Şimdi o kadar iyi anlıyorum ki; gerçekten de belli bir zaman sonra aylık kazancınız ne olursa olsun harcayacağınız para belli oluyor. Tansiyonuz var diyorlar istediğiniz gibi yiyemiyor içemiyorsunuz, kolesterole şekere dikkat edin diyorlar, istediğiniz gibi yiyemiyor içemiyorsunuz. Büyük bir eviniz olsun istiyorsunuz, sonra bir bakıyorsunuz ki çocuklar bir bir yuvadan uçup gidiyor o koca evde tek kalıyorsunuz, bazen yandaki odaya bile günlerce girmediğiniz oluyor. Gençken grand tuvalet giyinip sokaklara çıkarken bir zaman sonra o kıyafetler de insanı sıkmaya başlıyor, markalar umurunuzda bile olmuyor, salaş rahat kıyafetler tercih ediyorsunuz. Son model arabam olsun derken bir bakıyorsunuz ki neredeyse arabaya bile ihtiyaç kalmıyor. Trafiğin yoğunluğu trafikte insanların saygısızlığı sizi bunaltıyor ya toplu taşıma araçlarına biniyorsunuz ya da sağlık için yürüyerek gideyim diyorsunuz.

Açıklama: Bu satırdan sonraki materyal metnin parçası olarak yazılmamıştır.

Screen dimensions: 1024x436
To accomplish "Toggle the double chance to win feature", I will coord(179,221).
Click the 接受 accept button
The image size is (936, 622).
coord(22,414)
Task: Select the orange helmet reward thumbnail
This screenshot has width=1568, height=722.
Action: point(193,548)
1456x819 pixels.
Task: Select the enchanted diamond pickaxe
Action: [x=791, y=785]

Sonuç olarak gün geliyor ünlü düşünür Platon’un bu yazısını okuyorsunuz ve kendi kendinize diyorsunuz ki ne kadar doğru sözler. Gerçekten de para kazanmak için yeri geliyor sevdiklerinize zaman ayıramıyorsunuz yeri geliyor sağlığınız elden gidiyor. Sağlığınızı kazanmak için kazandıklarınızı harcıyorsunuz. Hadi sağlığınız elden gitmedi diyelim daha fazla kazanmak için sevdiklerinize ayırmadığınız zamanları nasıl geri alacaksınız? Kendinize ayırmadığınız zamanları nasıl geri alacaksınız? Kimi sevdikleriniz elinizden kayıp gidiyor sizin ise gençliğiniz elden kayıp gidiyor. Sebebi daha çok kazanmak için.

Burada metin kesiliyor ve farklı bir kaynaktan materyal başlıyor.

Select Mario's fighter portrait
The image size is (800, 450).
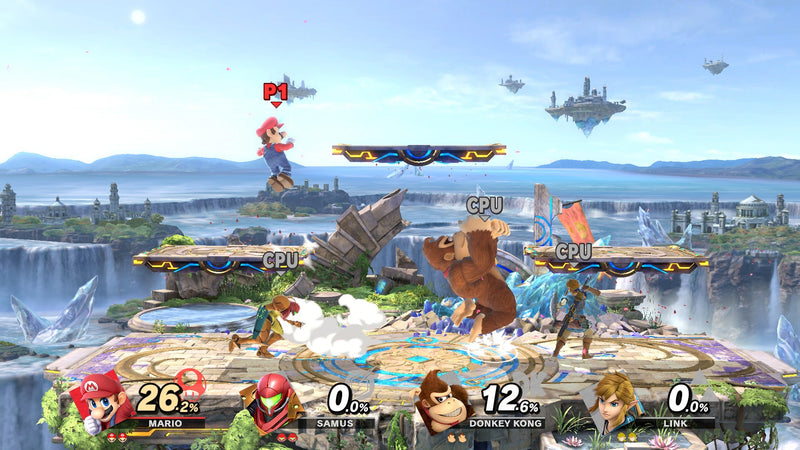click(x=105, y=400)
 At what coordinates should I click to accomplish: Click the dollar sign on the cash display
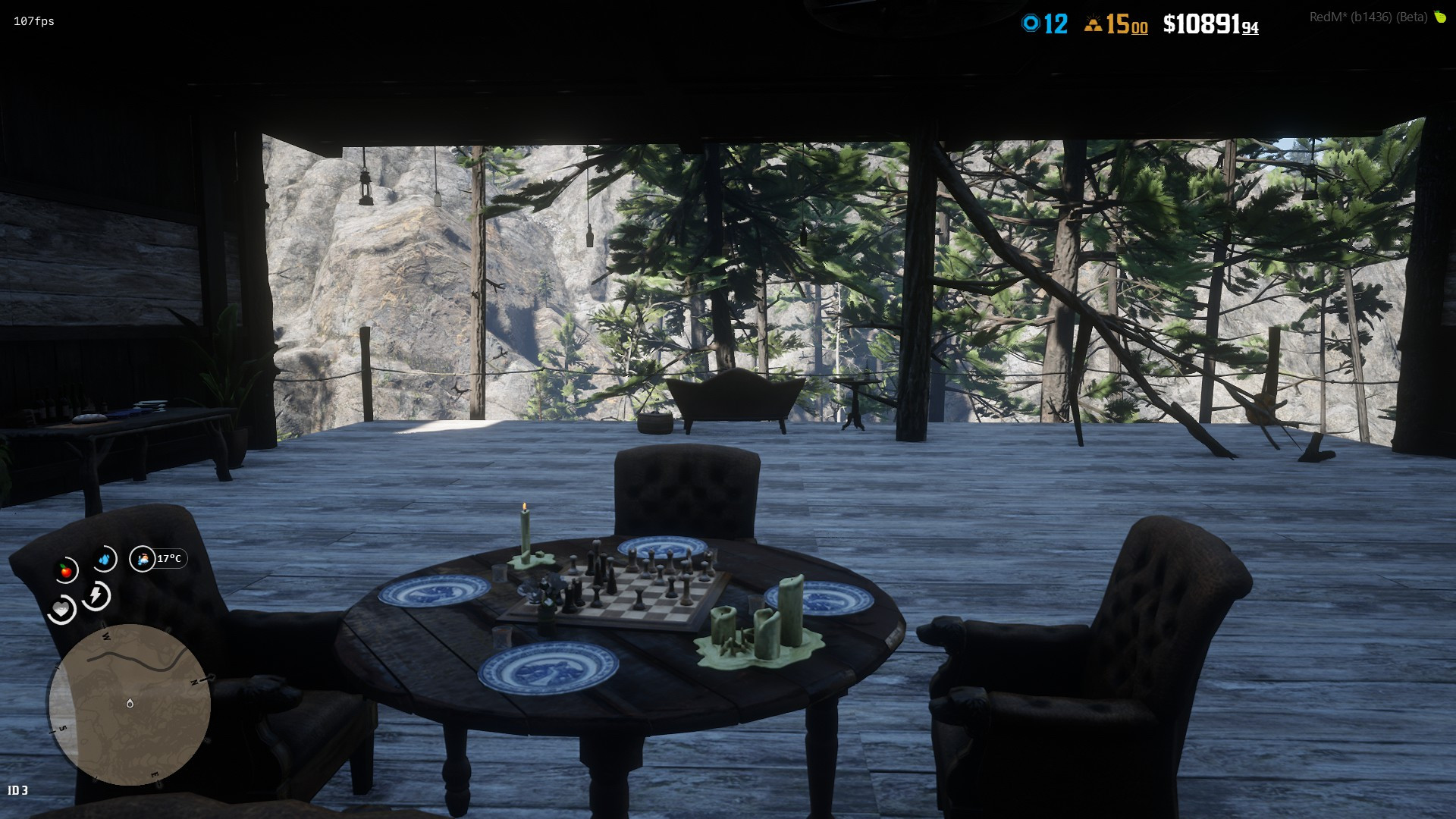tap(1171, 24)
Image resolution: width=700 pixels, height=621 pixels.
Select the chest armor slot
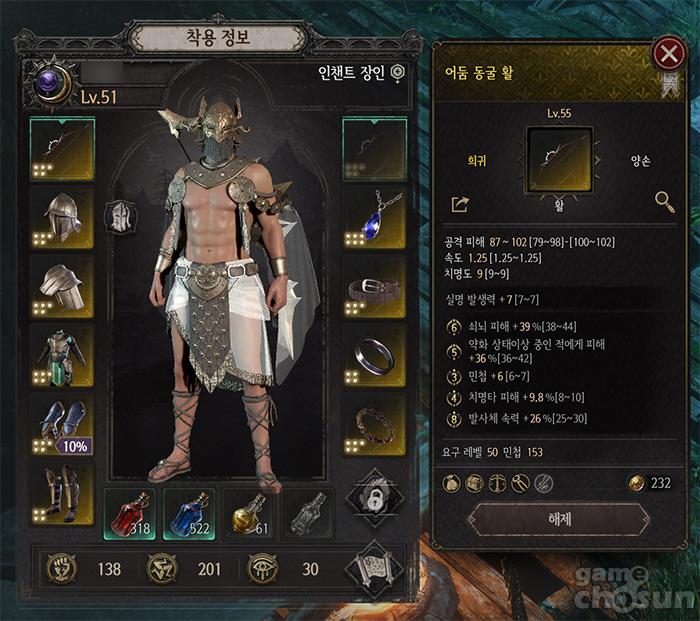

Kısaca yine Platon’un dediği gibi; yarından endişe ederken bugünü unutuyoruz, oysa ne bugünü ne yarını yaşayabiliyoruz. Hiç ölmeyecek gibi yaşadığımızı sanırken aslında hiç yaşamadan ölüp gideceğimizin farkına varamıyoruz.
Önemli olan; hayatta en çok şeye sahip olmak değil, en az şeye ihtiyaç duymaktır.